I don't believe in "chronic lyme", but patients do have a severe chronic illness that could well have been triggered by an initial infection of borreliosis. (interestingly enough, the word borreliosis or Borrelia isn't mentioned in the article at all).

Robert Aronowitz did write this doozy editorial back in 1991
"The trouble with chronic fatigue"
https://www.ncbi.nlm.nih.gov/pubmed/1819250

 

Do you believe in late stage Lyme refractory to treatment?

 

What do you mean by that? There is no evidence that antibiotic-refractory Lyme arthritis is due to chronic borreliosis, but instead some other chronic consequence of the initial infection.

 

I mean late stage Lyme disease that does not respond to treatment. Check the last installment of the IDSA Lyme guidelines. Check case studies of people like Vicki Logan or Neil Spector - there are many, many individuals who were treated for Lyme and remained sick with Lyme, whose diagnosis was confirmed via culture.

Sure there is.
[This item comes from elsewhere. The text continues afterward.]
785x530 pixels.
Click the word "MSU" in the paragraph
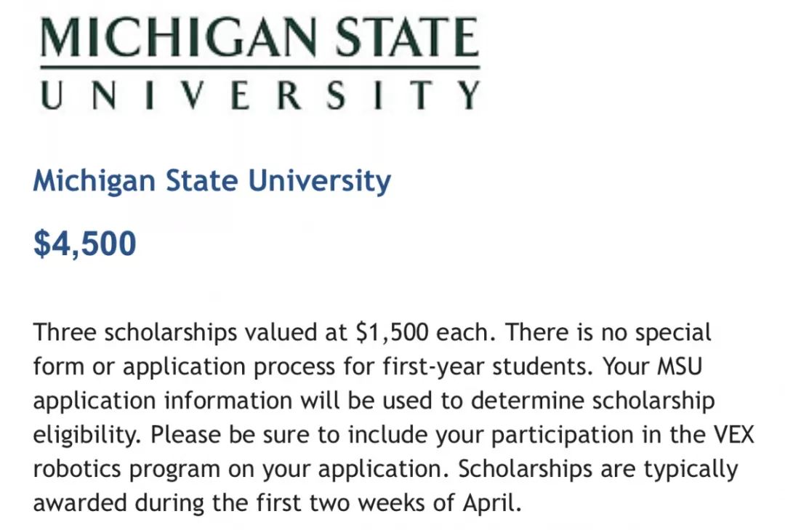point(680,366)

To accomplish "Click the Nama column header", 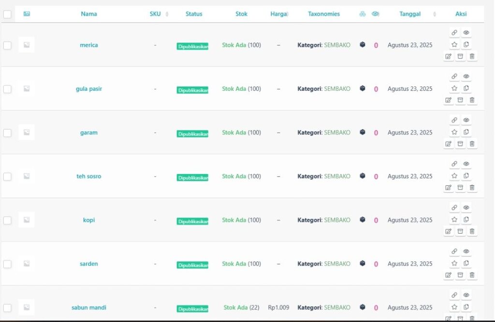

Most of the recent evidence that's been published in the last five years suggest persistence. Check out publications from Johns Hopkins and Northeastern and Tulane....

Even Steere's most recent foray into the "Bb remnants" theory can be interpreted as continued infection, and that is pretty much his whole schtick these days, ie Lyme arthritis.

 

I feel that 'chronic lyme disease' is caused by internet exposure. It will continue to be contagious as long as social media is alive.

 

Odd, because its reports predate the Internet, just like ME.

 

Chronic brucellosis existed before social media, until it was "disproved" in 1959. It is interesting to see that the defence used by science had previously been tried. Reports that the Atomic Energy Commission used almost the same method in the 1940s seem plausible but require further checking.
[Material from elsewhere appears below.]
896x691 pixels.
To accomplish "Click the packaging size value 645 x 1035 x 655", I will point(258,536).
A secret AEC document dated April 17, 1947, titled Medical Experiments in Humans stated: "It is desired that no document be released which refers to experiments with humans that might have an adverse reaction on public opinion or result in legal suits. Documents covering such fieldwork should be classified Secret."[63]

At the same time, the Public Health Service was instructed to tell citizens downwind from bomb tests that the increases in cancers were due to neurosis, and that women with radiation sickness, hair loss, and burned skin were suffering from "housewife syndrome".[63]

https://en.wikipedia.org/wiki/Uneth..._United_States#cite_ref-goliszek-130-131_62-0

 

@duncan I believe 'chronic lyme disease' was once referred to as meningoencephalitis? When did the name change?

ME is not an ongoing viral infection, it is the result of an 'injury', no?

 

This is simply one manifestation. There is also Lyme Encephalomyelits, for instance. There is Lyme encephelopathy. There is Lyme arthitis. There is Lyme carditis. That these entities exist is not disputed by anyone. The literature is awash in Bb infectious states. Lyme can affect many different organs, different tissues. This has been demonstrated in mice, in primates, in humans. It has been demonstrated that it can persist, too, after treatments, and done so in vitro and in primates and in humans.

We don't know yet that ME "is not an ongoing viral infection." It may be. It may be an immune disorder. It may be something else. Point is, we don't know yet.

 

Y'know, that's pretty similar to things that Simon Wessely has said about ME...

 

When does "chronic" start? How long do you have to have it before it is "chronic"? Does "chronic" mean "long term" or "without resolution post "appropriate" treatment" Who has decided which meaning it has? Is a given use internationally accepted and (unlike "illness vs disease" translatable without absurdity or tautology? What is "appropriate" treatment after which borreliosis is allegedly resolved?
How do we know it is resolved given even e-m case can present with negative serologies? (False positives are also a problem, of course)
There are plenty of advocates of both chronic Lyme and post Lyme owing to post infectious phenomena according to case.